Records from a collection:

--- START ---

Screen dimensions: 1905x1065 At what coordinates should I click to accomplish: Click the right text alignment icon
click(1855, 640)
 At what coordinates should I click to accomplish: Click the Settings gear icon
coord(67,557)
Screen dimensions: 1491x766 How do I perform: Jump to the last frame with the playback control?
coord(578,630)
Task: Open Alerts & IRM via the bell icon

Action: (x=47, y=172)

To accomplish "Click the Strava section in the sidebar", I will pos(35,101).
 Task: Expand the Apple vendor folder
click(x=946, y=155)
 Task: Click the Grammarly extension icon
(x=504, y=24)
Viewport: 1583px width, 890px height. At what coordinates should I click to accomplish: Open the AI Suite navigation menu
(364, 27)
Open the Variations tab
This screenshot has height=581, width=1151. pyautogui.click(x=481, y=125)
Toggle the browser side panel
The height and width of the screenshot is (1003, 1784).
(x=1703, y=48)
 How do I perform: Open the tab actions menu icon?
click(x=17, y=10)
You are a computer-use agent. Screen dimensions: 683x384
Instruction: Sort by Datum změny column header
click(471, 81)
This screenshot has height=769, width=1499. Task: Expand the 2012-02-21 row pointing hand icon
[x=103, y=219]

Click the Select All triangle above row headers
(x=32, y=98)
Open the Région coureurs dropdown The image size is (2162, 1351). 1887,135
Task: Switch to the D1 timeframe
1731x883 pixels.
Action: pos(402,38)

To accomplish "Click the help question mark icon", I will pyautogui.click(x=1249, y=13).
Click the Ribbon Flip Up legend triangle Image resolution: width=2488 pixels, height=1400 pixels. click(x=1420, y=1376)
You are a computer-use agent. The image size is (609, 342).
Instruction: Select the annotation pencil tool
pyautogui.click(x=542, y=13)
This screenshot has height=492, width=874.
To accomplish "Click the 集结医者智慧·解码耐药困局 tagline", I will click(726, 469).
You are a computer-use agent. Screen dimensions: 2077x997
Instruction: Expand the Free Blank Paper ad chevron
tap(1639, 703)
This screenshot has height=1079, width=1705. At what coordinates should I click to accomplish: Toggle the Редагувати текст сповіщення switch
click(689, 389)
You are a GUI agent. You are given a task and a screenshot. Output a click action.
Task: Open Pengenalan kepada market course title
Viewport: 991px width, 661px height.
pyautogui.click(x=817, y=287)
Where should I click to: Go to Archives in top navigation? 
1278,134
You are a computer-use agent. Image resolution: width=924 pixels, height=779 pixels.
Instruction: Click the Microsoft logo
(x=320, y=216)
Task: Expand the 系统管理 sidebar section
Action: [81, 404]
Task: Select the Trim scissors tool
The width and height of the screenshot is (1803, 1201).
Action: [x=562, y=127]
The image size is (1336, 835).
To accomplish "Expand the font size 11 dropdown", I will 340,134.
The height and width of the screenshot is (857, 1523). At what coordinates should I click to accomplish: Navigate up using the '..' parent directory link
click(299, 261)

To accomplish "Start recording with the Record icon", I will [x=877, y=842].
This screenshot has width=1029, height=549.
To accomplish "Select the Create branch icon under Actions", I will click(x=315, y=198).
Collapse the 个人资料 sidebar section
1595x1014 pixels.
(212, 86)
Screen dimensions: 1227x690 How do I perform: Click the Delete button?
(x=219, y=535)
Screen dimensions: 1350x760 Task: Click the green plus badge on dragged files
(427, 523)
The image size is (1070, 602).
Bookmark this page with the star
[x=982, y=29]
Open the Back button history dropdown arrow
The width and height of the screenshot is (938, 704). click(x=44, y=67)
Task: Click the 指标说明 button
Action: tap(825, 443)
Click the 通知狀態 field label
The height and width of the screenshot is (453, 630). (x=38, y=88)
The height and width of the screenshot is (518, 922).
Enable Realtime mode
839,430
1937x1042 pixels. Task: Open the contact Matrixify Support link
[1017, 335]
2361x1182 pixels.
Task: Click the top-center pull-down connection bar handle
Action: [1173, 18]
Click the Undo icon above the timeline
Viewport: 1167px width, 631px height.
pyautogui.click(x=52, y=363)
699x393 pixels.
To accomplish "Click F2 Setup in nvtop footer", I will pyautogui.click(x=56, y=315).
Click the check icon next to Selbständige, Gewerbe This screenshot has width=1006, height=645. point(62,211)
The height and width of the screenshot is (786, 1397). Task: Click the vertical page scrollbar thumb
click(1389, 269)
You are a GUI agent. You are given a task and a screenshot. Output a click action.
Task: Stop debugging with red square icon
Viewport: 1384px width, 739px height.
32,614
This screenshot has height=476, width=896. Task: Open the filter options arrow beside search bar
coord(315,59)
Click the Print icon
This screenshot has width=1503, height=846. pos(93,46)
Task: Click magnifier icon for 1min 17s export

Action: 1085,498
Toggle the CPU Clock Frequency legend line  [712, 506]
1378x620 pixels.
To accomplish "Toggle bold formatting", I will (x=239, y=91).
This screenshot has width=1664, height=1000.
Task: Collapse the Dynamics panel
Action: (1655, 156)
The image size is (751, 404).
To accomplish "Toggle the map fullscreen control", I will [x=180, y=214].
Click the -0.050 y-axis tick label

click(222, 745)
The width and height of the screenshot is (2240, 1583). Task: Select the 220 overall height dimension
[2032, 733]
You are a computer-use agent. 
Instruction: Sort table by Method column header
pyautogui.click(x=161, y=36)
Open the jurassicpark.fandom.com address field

--- END ---

◆ WHAT IS BEING ASKED:
Reproduce all of the entries word for word.

◆ WORKED SOLUTION:
Screen dimensions: 1905x1065 At what coordinates should I click to accomplish: Click the right text alignment icon
click(1855, 640)
 At what coordinates should I click to accomplish: Click the Settings gear icon
coord(67,557)
Screen dimensions: 1491x766 How do I perform: Jump to the last frame with the playback control?
coord(578,630)
Task: Open Alerts & IRM via the bell icon

Action: (x=47, y=172)

To accomplish "Click the Strava section in the sidebar", I will pos(35,101).
 Task: Expand the Apple vendor folder
click(x=946, y=155)
 Task: Click the Grammarly extension icon
(x=504, y=24)
Viewport: 1583px width, 890px height. At what coordinates should I click to accomplish: Open the AI Suite navigation menu
(364, 27)
Open the Variations tab
This screenshot has height=581, width=1151. pyautogui.click(x=481, y=125)
Toggle the browser side panel
The height and width of the screenshot is (1003, 1784).
(x=1703, y=48)
 How do I perform: Open the tab actions menu icon?
click(x=17, y=10)
You are a computer-use agent. Screen dimensions: 683x384
Instruction: Sort by Datum změny column header
click(471, 81)
This screenshot has height=769, width=1499. Task: Expand the 2012-02-21 row pointing hand icon
[x=103, y=219]

Click the Select All triangle above row headers
(x=32, y=98)
Open the Région coureurs dropdown The image size is (2162, 1351). 1887,135
Task: Switch to the D1 timeframe
1731x883 pixels.
Action: pos(402,38)

To accomplish "Click the help question mark icon", I will pyautogui.click(x=1249, y=13).
Click the Ribbon Flip Up legend triangle Image resolution: width=2488 pixels, height=1400 pixels. click(x=1420, y=1376)
You are a computer-use agent. The image size is (609, 342).
Instruction: Select the annotation pencil tool
pyautogui.click(x=542, y=13)
This screenshot has height=492, width=874.
To accomplish "Click the 集结医者智慧·解码耐药困局 tagline", I will click(726, 469).
You are a computer-use agent. Screen dimensions: 2077x997
Instruction: Expand the Free Blank Paper ad chevron
tap(1639, 703)
This screenshot has height=1079, width=1705. At what coordinates should I click to accomplish: Toggle the Редагувати текст сповіщення switch
click(689, 389)
You are a GUI agent. You are given a task and a screenshot. Output a click action.
Task: Open Pengenalan kepada market course title
Viewport: 991px width, 661px height.
pyautogui.click(x=817, y=287)
Where should I click to: Go to Archives in top navigation? 
1278,134
You are a computer-use agent. Image resolution: width=924 pixels, height=779 pixels.
Instruction: Click the Microsoft logo
(x=320, y=216)
Task: Expand the 系统管理 sidebar section
Action: [81, 404]
Task: Select the Trim scissors tool
The width and height of the screenshot is (1803, 1201).
Action: [x=562, y=127]
The image size is (1336, 835).
To accomplish "Expand the font size 11 dropdown", I will 340,134.
The height and width of the screenshot is (857, 1523). At what coordinates should I click to accomplish: Navigate up using the '..' parent directory link
click(299, 261)

To accomplish "Start recording with the Record icon", I will [x=877, y=842].
This screenshot has width=1029, height=549.
To accomplish "Select the Create branch icon under Actions", I will click(x=315, y=198).
Collapse the 个人资料 sidebar section
1595x1014 pixels.
(212, 86)
Screen dimensions: 1227x690 How do I perform: Click the Delete button?
(x=219, y=535)
Screen dimensions: 1350x760 Task: Click the green plus badge on dragged files
(427, 523)
The image size is (1070, 602).
Bookmark this page with the star
[x=982, y=29]
Open the Back button history dropdown arrow
The width and height of the screenshot is (938, 704). click(x=44, y=67)
Task: Click the 指标说明 button
Action: tap(825, 443)
Click the 通知狀態 field label
The height and width of the screenshot is (453, 630). (x=38, y=88)
The height and width of the screenshot is (518, 922).
Enable Realtime mode
839,430
1937x1042 pixels. Task: Open the contact Matrixify Support link
[1017, 335]
2361x1182 pixels.
Task: Click the top-center pull-down connection bar handle
Action: [1173, 18]
Click the Undo icon above the timeline
Viewport: 1167px width, 631px height.
pyautogui.click(x=52, y=363)
699x393 pixels.
To accomplish "Click F2 Setup in nvtop footer", I will pyautogui.click(x=56, y=315).
Click the check icon next to Selbständige, Gewerbe This screenshot has width=1006, height=645. point(62,211)
The height and width of the screenshot is (786, 1397). Task: Click the vertical page scrollbar thumb
click(1389, 269)
You are a GUI agent. You are given a task and a screenshot. Output a click action.
Task: Stop debugging with red square icon
Viewport: 1384px width, 739px height.
32,614
This screenshot has height=476, width=896. Task: Open the filter options arrow beside search bar
coord(315,59)
Click the Print icon
This screenshot has width=1503, height=846. pos(93,46)
Task: Click magnifier icon for 1min 17s export

Action: 1085,498
Toggle the CPU Clock Frequency legend line  [712, 506]
1378x620 pixels.
To accomplish "Toggle bold formatting", I will (x=239, y=91).
This screenshot has width=1664, height=1000.
Task: Collapse the Dynamics panel
Action: (1655, 156)
The image size is (751, 404).
To accomplish "Toggle the map fullscreen control", I will [x=180, y=214].
Click the -0.050 y-axis tick label

click(222, 745)
The width and height of the screenshot is (2240, 1583). Task: Select the 220 overall height dimension
[2032, 733]
You are a computer-use agent. 
Instruction: Sort table by Method column header
pyautogui.click(x=161, y=36)
Open the jurassicpark.fandom.com address field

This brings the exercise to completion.